| 18 août 2005 - Le Journal de Montréal |
Par Yves Chartrand |
Faire de Kanasuta une aire protégée est un non-sens
« Faire de Kanasuta une aire protégée est un non-sens », dit le président de Pro-Spect-Or.
QUÉBEC - Se qualifiant comme « une entreprise avec une conscience écologique », le président de la minière
Pro-Spect-Or n'en estime pas moins que faire du territoire de Kanasuta une aire protégée est un non-sens économique.
Mario Drôlet, président de la compagnie qui a entrepris en juillet des travaux d'exploration minière sur les rives du lac Desserat,
convient que le territoire de Kanasuta est « très très beau » mais il est surtout situé sur la région
géologique - appelé la faille de Cadillac - la plus prometteuse au Québec en terme de gisements miniers.
« Il est très évident à mon avis que les avantages économiques l'emportent sur tous les autres. Ce serait un non-sens
de ne pas exploiter les ressources minières que l'on pourrait y trouver, notamment de l'or », dit-il.
« Si je découvre un gisement assez riche pour être exploité, j'aurai atteint mon objectif et j'en serais fier pour moi et pour
les gens de la région qui pourront y travailler. Il faut considérer le point de vue des affaires. »
La compagnie Pro-Spect-Or a entreprit à la fin juillet des travaux d'exploration sur le bord du lac Desserat qui ont provoqué la colère
des résidents, du groupe l'Action Boréale et du chanteur Richard Desjardins.
Ceux-ci négocient depuis des années le classement de Kanasuta comme aire protégée. Ils estiment que ce sont les compagnies
minières qui bloquent le dossier, bien assis sur leurs droits.

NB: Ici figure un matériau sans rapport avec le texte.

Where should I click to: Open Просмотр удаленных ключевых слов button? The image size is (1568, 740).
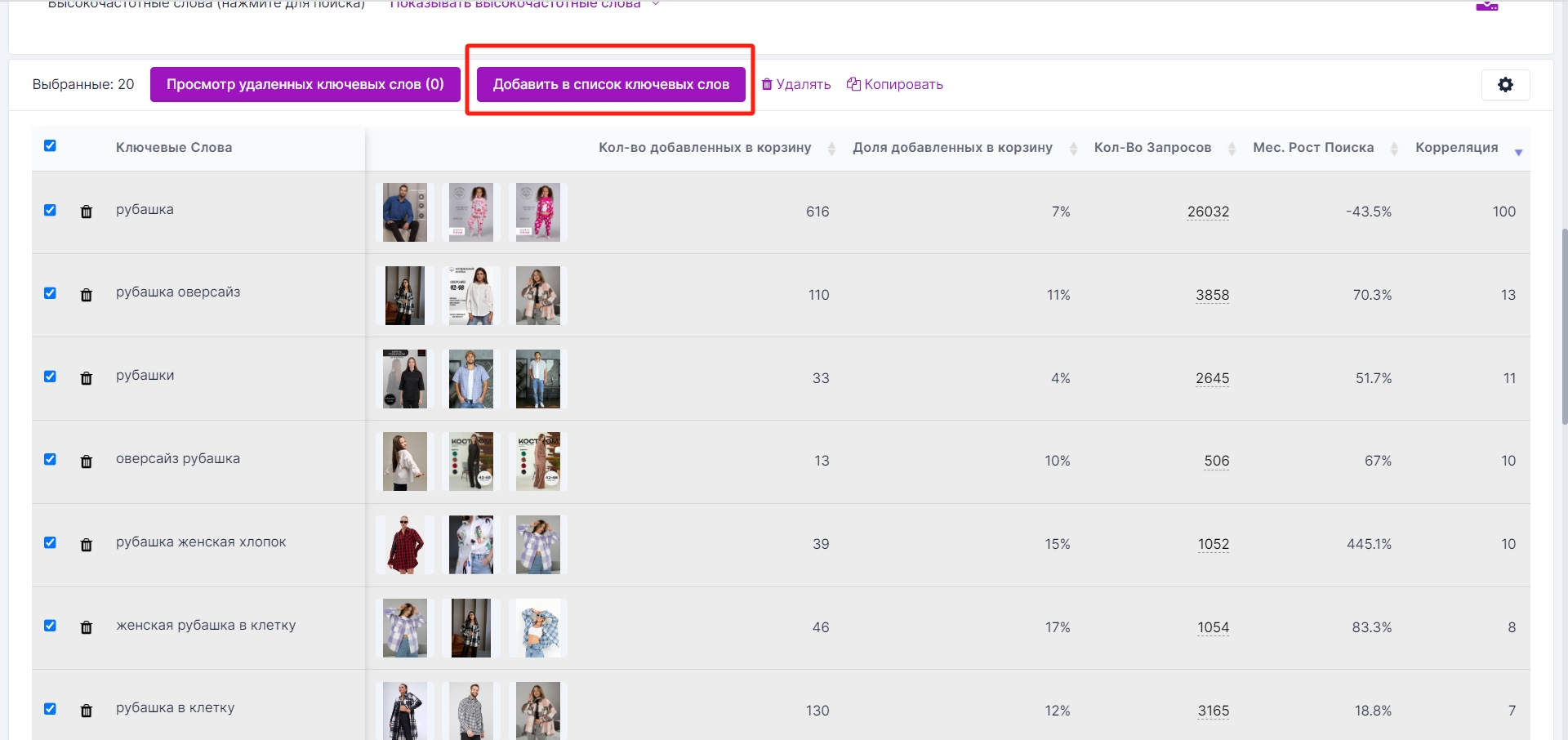(305, 85)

M. Drôlet rappelle toutefois que les travaux qu'on lui reproche ont eu lieu sur un
terrain qu'il a acquis il y a moins d'un an et qu'il a obtenu tous les permis requis pour cette exploration.
« Si nous avons commis des infractions, nous allons apporter les correctifs que l'on nous demandera », soutient-il. De fait, la police
verte du ministère de l'Environnement a confirmé mardi que deux avis d'infraction avaient été émis à l'encontre de
l'entreprise.
Le président de l'entreprise indique que son entreprise ne fait que débuter son programme d'exploration. « Nous avons six ou sept
propriétés dans cette région et nous nous sommes engagés à investir un million de dollars sur une période de cinq
ans », précise-t-il.
Quant aux propriétés résidentielles qui pourraient se retrouver théoriquement au beau milieu des chantiers miniers au lieu de
collines vertes, M. Théôret convient qu'il y a un prix à payer.
« La plupart des habitations sont des résidences saisonnière seulement », dit-il.